# WHAT NEEDS TO BE DONE
Write out again only the lines between the one with "The image size is (582, 826)." and the end of the records below, both ends counted, and don't include the pictures.

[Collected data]
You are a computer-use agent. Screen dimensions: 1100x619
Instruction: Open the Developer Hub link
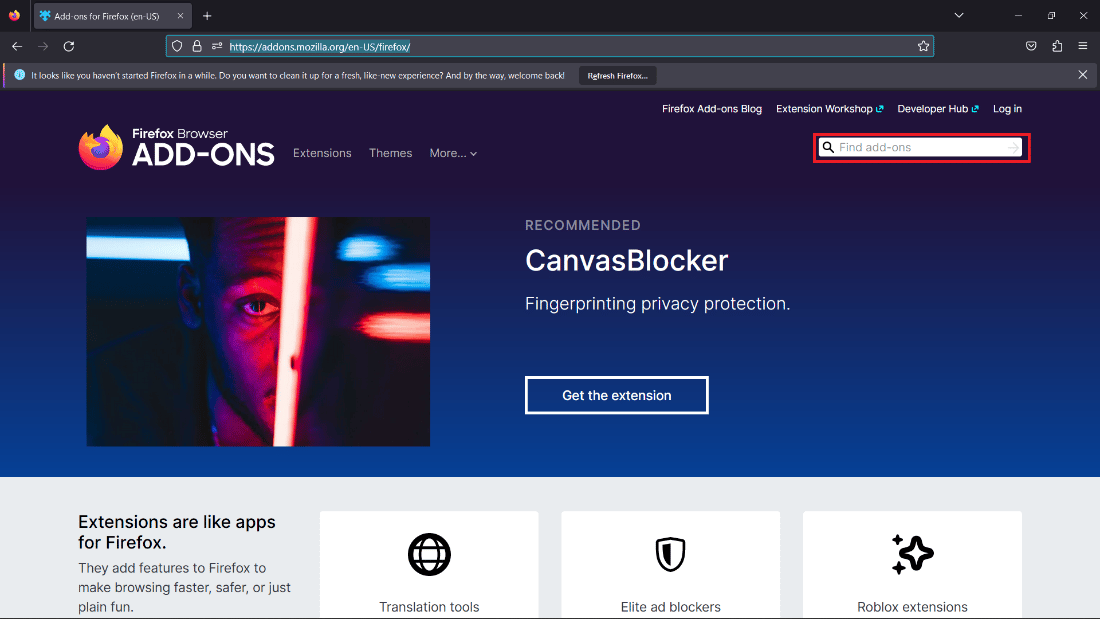pos(932,108)
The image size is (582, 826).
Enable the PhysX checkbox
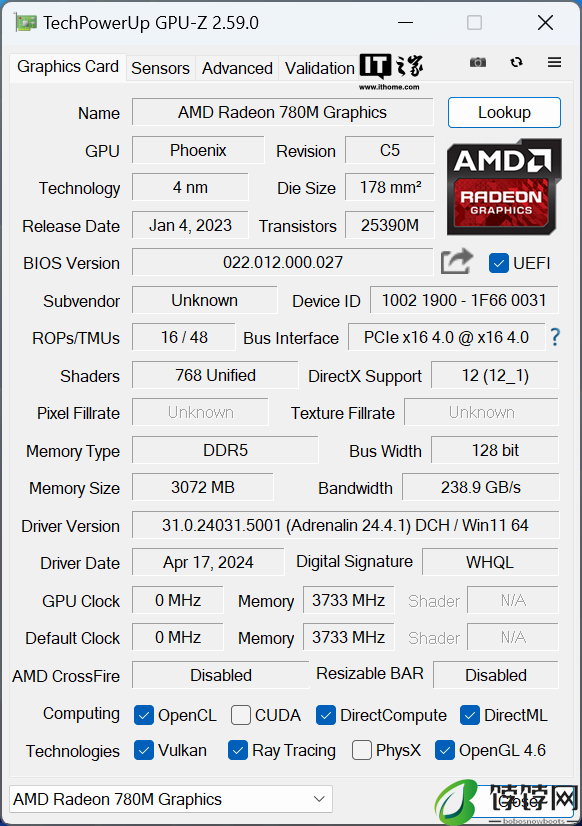point(361,751)
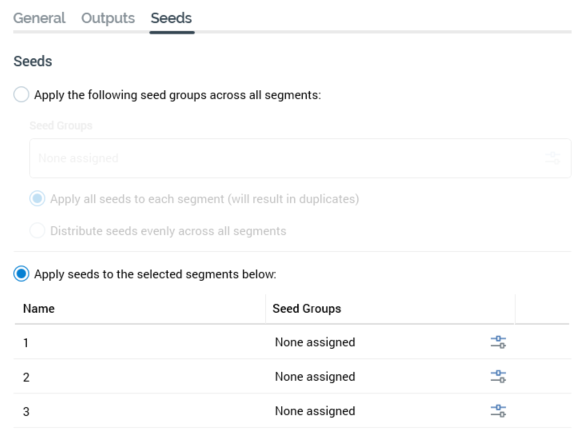
Task: Switch to the General tab
Action: click(39, 18)
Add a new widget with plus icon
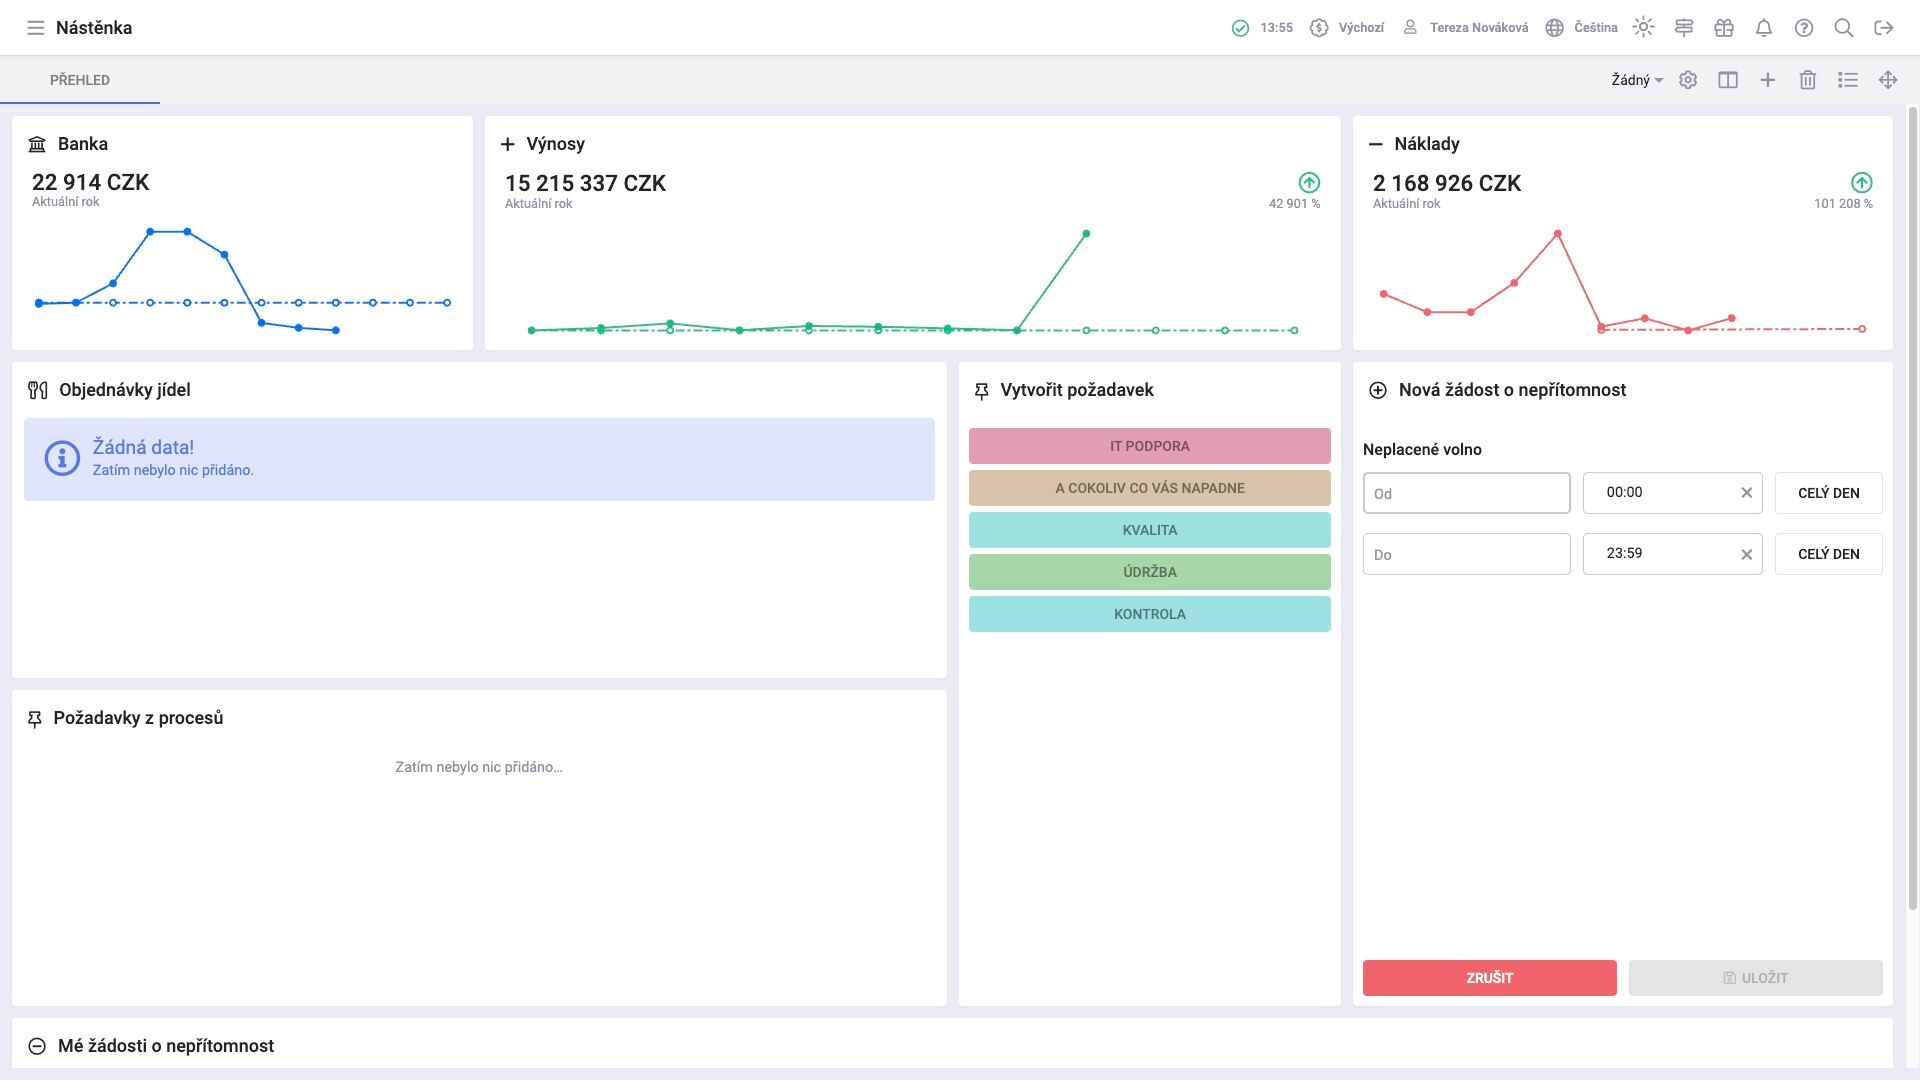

# EXPECTED ANSWER
The image size is (582, 826).
Enable the PhysX checkbox
point(361,751)
Task: Switch to the General tab
Action: click(39, 18)
Add a new widget with plus icon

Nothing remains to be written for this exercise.